Demokratische Bundesstaaten klagen gegen Trumps neue Zölle

03.08.2026 23:34

Trump verhängte jüngst neue Importgebühren für 60 Handelspartner.
Demokratisch regierte US-Bundesstaaten wollen das von einem Gericht
verbieten lassen.

Washington (dpa) - Zahlreiche demokratisch regierte US-Bundesstaaten
klagen gegen die jüngst von Präsident Donald Trump verhängten Zölle

gegen 60 internationale Handelspartner.

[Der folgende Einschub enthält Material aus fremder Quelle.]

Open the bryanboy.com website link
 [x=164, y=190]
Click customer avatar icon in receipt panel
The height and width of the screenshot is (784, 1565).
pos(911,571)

Sie werfen der US-Regierung
vor, unter dem Vorwand, Zwangsarbeit im globalen Handel bekämpfen zu
wollen, erneut weitreichende Zölle einzuführen, wie aus der
Klageschrift hervorgeht, die dem United States Court of International
Trade (CIT) - einem Bundesgericht für internationales Handels- und
Zollrecht in New York - vorliegt. Die 25 klagenden Bundesstaaten
sprachen von Willkür.

Um diese Zölle geht es

Wegen angeblich unzureichender Maßnahmen gegen Zwangsarbeit hatte die
Trump-Regierung auf Einfuhren von 60 Handelspartnern einen Zoll von
10 beziehungsweise 12,5 Prozent verhängt. Darunter fallen auch
Produkte aus der Europäischen Union. Die Zölle sind seit 24. Juli in
Kraft. Sie gelten zugleich nicht für den Import aller Waren.
Ausgenommen sind laut US-Angaben unter anderem Produkte, die bereits
bestimmten anderen Zöllen unterliegen, wie zum Beispiel Stahl und
Aluminium.

Die neuen Zölle kamen aus Sicht der US-Regierung gerade rechtzeitig,
um dem Wegfall globaler Zölle entgegenzuwirken, für die Trump sonst
keine rechtliche Grundlage mehr gehabt hätte. Diese Zölle waren ein
zeitlich befristeter Ersatz gewesen für ursprünglich globale Zölle,
die Trump ab Frühjahr 2025 angekündigt hatte.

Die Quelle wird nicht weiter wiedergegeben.